> **Excerpted text**
--- --- ---

Review by Jane Vranish
Kreable Young | Staff Photographer
The Charlotte Ballet performs for the final time of the 2014 season in a collaboration with the Chautauqua Symphony Orchestra in the Amphitheater Saturday.
More often than not, Charlotte Ballet (formerly North Carolina Dance Theatre) searches for a celebratory finish to its summer season with a “Shindig” or the saloon-savvy “Western Symphony” or a decidedly “American in Paris.”
But this year the company gave Chautauqua something more at the Amphitheater on Saturday night — emotions that touched the heart in so many different ways.
The final collaboration with the Chautauqua Symphony Orchestra began innocently enough during the pleasantries of a Mark Diamond ballet based on George Frideric Handel’s “Water Music.”
Originally conceived as entertainment for royal parties floating down the River Thames, the score has a delightful air all its own. That sustained the piece as it oddly ricocheted between foppish aristocratic poses, complete with wrist twirls and heads a-bobbing, and sections resembling a sailor’s hornpipe. There were no real surprises here, but Diamond unfolded a tidy network of dances utilizing classical ballet technique that highlighted the men, particularly a jaunty solo for Jordan Leeper filled with crisp beats, and Sarah Hayes-Harkins’ flirtatious footwork.
The tables quickly turned during the world premiere of Sasha Janes’ “We Danced Through Life,” a commission by longtime Charlotte supporter Terrie Vaile Hauck in honor of her late husband, Jimmy, as the emotions deepened.
Set to three movements from Antonín Dvořák’s Symphony No. 9, famously known as “From the New World,” Janes and conductor Grant Cooper rearranged the order, beginning with the third section, followed by the second and fourth movements. It gave the work a buoyant and energetic start, led by Anna Gerberich and Leeper.
But the middle section, with an unabashedly tender duet for Hayes-Harkins and Pete Leo Walker, became the centerpiece and emotional linchpin of the work. The pair stood at the back of the stage with a soft spotlight focused on them. Their hands slowly reached out to each other and soon he was cradling her in his arms, the connection both immediate and sure.
Walker seemed to put Hayes-Harkins on a pedestal (in this instance the structure that houses the Amphitheater organ), her face radiant. Others joined them, but this was about a private love affair with each other and with the dance. When Walker left her side, other men surrounded her, but she was still alone.
The finale seemed to capture the rapture of that love, once again led by Gerberich and Leeper, although their connection with Hayes-Harkins’ fleeting appearances was uncertain. At the end she was lifted off stage, moving on with her life, whatever that might entail. Leeper then carried Gerberich onto the stage, perhaps embodying the spirit of what Hayes-Harkins once had and the love of dance that bound them.
Emotion took on a different meaning in George Balanchine’s “The Four Temperaments,” the culmination of a particularly fine season of festival programming and a serious gamble for Charlotte Ballet.

--- --- ---

> **Work task 1**
Write out the part of the ballet review that runs from "Review by Jane" down to "many different ways.", word for word.
> **Work task 2**
Extend the Charlotte Ballet review with new sentences that begin after its final line.
The rows that follow have no connection to the ballet review.

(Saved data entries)

--- --- ---

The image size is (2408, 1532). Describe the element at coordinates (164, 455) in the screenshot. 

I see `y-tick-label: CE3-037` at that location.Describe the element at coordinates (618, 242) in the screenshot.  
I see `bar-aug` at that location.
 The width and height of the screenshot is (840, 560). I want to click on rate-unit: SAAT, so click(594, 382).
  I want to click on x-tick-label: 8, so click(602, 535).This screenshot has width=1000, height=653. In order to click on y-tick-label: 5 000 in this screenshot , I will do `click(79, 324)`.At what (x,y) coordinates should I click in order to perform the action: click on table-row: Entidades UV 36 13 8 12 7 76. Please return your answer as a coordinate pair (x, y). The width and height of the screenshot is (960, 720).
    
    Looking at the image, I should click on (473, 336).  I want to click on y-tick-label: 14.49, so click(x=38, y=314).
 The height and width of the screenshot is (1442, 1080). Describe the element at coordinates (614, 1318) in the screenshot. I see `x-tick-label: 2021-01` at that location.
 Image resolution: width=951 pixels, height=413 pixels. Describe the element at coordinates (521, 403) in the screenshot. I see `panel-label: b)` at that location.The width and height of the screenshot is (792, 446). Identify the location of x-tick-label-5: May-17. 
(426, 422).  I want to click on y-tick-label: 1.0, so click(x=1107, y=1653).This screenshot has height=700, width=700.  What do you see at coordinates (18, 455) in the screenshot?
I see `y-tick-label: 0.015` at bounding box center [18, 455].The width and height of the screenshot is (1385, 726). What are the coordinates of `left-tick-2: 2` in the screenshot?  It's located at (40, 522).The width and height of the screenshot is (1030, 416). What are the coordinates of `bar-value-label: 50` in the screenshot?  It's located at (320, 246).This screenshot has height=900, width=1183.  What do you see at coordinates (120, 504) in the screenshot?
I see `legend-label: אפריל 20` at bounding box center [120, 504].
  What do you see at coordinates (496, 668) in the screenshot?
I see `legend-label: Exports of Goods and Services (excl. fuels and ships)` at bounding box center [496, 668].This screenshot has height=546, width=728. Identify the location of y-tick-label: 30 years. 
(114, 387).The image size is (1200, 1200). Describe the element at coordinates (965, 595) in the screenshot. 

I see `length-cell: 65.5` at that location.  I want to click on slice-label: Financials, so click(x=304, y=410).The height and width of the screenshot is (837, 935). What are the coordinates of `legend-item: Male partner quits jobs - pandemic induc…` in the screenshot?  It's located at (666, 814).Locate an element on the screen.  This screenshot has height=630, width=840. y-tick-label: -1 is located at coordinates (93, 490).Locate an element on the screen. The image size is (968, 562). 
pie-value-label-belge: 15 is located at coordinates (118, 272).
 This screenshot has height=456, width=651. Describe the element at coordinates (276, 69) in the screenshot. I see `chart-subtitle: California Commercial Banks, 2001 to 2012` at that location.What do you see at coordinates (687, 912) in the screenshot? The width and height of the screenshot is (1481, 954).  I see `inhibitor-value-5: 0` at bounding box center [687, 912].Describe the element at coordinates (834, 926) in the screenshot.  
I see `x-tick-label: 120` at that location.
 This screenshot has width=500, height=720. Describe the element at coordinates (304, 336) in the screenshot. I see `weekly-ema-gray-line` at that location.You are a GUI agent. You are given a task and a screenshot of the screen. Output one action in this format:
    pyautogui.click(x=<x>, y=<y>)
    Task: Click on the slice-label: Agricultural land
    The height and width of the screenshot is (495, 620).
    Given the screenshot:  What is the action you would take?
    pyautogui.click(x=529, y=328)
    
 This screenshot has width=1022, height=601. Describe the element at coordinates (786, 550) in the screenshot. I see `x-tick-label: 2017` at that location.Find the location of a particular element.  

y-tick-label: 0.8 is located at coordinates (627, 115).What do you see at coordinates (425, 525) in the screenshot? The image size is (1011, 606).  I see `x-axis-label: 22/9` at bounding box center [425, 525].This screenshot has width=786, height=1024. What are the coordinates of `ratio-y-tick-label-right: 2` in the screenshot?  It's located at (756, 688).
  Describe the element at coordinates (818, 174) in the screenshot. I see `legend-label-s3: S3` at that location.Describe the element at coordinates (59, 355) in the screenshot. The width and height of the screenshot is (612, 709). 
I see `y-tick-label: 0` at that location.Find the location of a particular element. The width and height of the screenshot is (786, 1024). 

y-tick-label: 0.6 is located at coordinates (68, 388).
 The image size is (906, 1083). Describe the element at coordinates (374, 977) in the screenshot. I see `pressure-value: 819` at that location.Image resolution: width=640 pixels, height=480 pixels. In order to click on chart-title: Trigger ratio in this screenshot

--- --- ---

> **Answer box 1**
Review by Jane Vranish
Kreable Young | Staff Photographer
The Charlotte Ballet performs for the final time of the 2014 season in a collaboration with the Chautauqua Symphony Orchestra in the Amphitheater Saturday.
More often than not, Charlotte Ballet (formerly North Carolina Dance Theatre) searches for a celebratory finish to its summer season with a “Shindig” or the saloon-savvy “Western Symphony” or a decidedly “American in Paris.”
But this year the company gave Chautauqua something more at the Amphitheater on Saturday night — emotions that touched the heart in so many different ways.

> **Answer box 2**
But even though the ballet premiered in 1946, it remained stunningly innovative as staged by Patricia McBride. A masterpiece like this, one that helped define Balanchine’s neo-classical style and a hallmark ballet of the 20th century, remains timeless, much like a Picasso or Mondrian painting. And like those artists and their work, “Temperaments” can be savored on so many levels.
It was inspired by the medieval notion that human beings and their personalities were based on the four humors — Melancholic, Sanguinic, Phlegmatic and Choleric.
In this work, Balanchine began to deconstruct traditional ballet, as if pulling it apart. It began so simply with the very first theme, where Ben Ingel and Elizabeth Truell clasped hands, a ritual joining of man and woman. They then crossed their legs in tendu, such an acute angle never seen before, and deliberately flexed their feet, so daring in the ’40s. This opening sequence was all in keeping with Paul Hindemith’s bold and condensed musical statement, played with authority by the CSO’s strings and driven by conductor Cooper at the helm and Nataliya Pinelis as piano soloist.
The choreography continued to unfold with uncommon clarity. Balanchine toyed with the lines of an arabesque. Jutting hip thrusts were inserted, again breaking the verticality of traditional ballet. He created more angles where there had been none, like bending the supporting leg en pointe in a supported turn.
It was all indelibly wedded to music, a style that brought criticism over the years. Yes, the dance is often Balanchine’s visualization of score, but his striking artistic choices make the dance stand on its own.
So there were arms that resembled hieroglyphics. And the aching arch of the spine where Leeper (Melancholic), who made a strong impressions during his performances this season, picked his way off the stage backwards.
It was all tied to Balanchine’s own way of emoting, where the dancers didn’t reflect it in their faces. His “Four Temperaments” were all conveyed through the dance vocabulary.
For example, there was Phlegmatic, described as unemotional and passive. It was unusual for the charismatic Walker to be assigned movement that sagged and drooped. Yet he was able to fill the dance with his own sense of power without disturbing Balanchine’s original intent. And when it ended on a whisper, like blowing out a candle, it spoke volumes.
Hayes-Harkins transported Cholera to a real climax with flickering legs and a sweeping waltz that brushed the floor. She, too, fulfilled her potential this summer with deeply committed performances.
And as the score gathered its force and dancers soared above waves of movement, it carried the audience to a hugely satisfying and inspiring finish.
Jane Vranish is a former dance critic for the Pittsburgh Post-Gazette and continues there as a contributing writer. Her stories can be read on the dance blog “Cross Currents” at pittsburghcrosscurrents.com.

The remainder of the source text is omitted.